[EXERCISE BRIEF]:
Given the records below, would you repeat exactly the lines that begin at the one containing "This screenshot has height=724, width=965." and end at the one containing "Click the Cloud (correct) annotation text", inclusive?

[PROVIDED MATERIAL]:
------------------------------------
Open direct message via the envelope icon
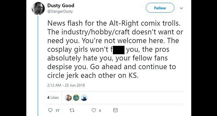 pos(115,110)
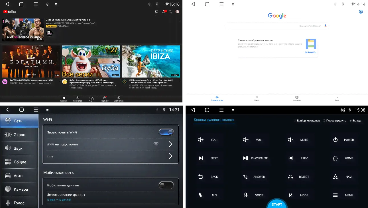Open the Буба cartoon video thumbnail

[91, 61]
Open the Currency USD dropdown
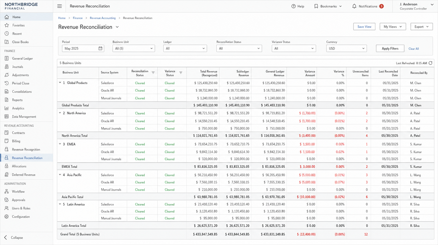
------------------------------------
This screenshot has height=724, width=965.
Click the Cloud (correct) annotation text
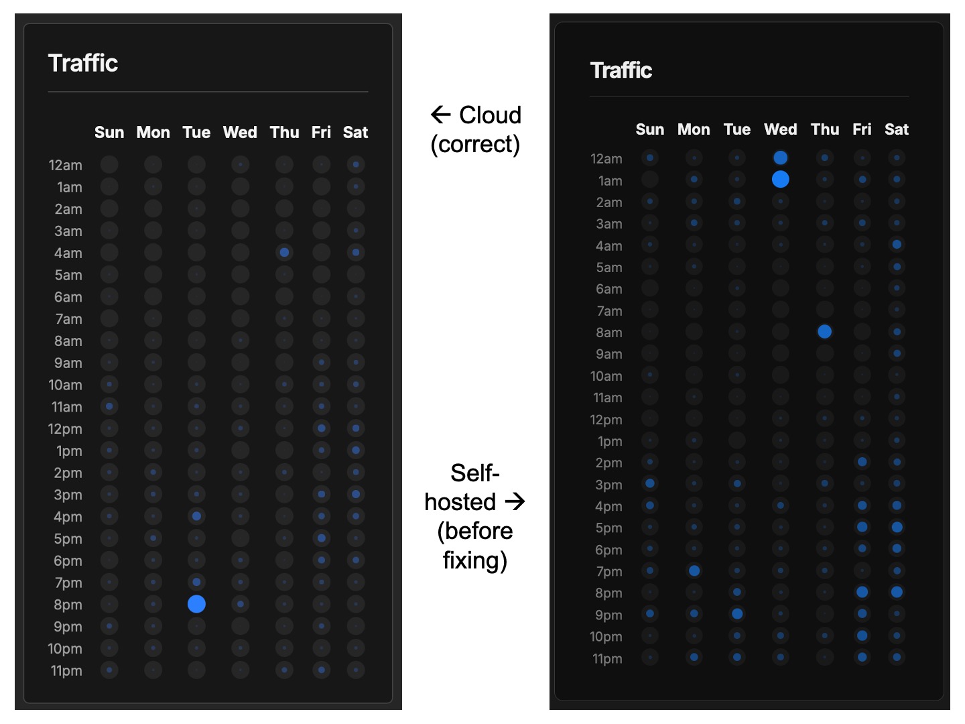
------------------------------------
[RESULT BELOW]:
This screenshot has height=724, width=965.
Click the Cloud (correct) annotation text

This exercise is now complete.